TOP Ö 12: Erhalt der Gemeinschaftsschule in Glashütte; hier: gemeinsamer Dringlichkeitsantrag der CDU-Fraktion, der SPD-Fraktion, der FDP-Fraktion und der WiN-Fraktion

Beschluss:

Die Stadtvertretung beschließt:

 

Am Standort Glashütte bleiben sowohl das Gymnasium als auch die Gemeinschaftsschule erhalten. Sowohl die Verwaltung als Schulträger als auch das Bildungsministerium werden gebeten, diesen Ansatz gemeinsam umzusetzen.

Dazu wird die Verwaltung beauftragt, beim Bildungsministerium umgehend zu klären, dass die Schule für fünf Jahre Eingangsklassen ungeachtet der Anmeldezahlen bilden darf, solange die gesetzliche Mindestgröße von 240 Schülern erhalten bleibt.
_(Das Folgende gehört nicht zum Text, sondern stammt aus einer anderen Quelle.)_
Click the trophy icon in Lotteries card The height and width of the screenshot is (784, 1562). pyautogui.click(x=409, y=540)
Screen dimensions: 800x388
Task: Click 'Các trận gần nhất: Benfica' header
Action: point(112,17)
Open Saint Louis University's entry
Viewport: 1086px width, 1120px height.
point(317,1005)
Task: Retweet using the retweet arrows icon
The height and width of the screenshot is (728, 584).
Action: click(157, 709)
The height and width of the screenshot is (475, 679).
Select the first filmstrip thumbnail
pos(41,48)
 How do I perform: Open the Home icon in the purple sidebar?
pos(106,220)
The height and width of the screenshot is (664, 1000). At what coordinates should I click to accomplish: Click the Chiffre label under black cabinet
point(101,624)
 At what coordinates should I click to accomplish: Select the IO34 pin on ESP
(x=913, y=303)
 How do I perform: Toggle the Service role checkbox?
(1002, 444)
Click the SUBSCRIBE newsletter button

Über den Fortgang dieses Antragsverfahrens ist der Ausschuss in der Dezembersitzung zu unterrichten. Darüber hinaus wird die Verwaltung beauftragt, die Ergebnisse der Lenkungsgruppe bezüglich des Neubaus ebenfalls in der nächsten Ausschusssitzung auf die Tagesordnung zu nehmen


Abstimmung über den Antrag, inkl. der o.g. Änderung von Herrn Schroeder:

Bei 39 Ja-Stimmen und 2 Enthaltungen einstimmig beschlossen.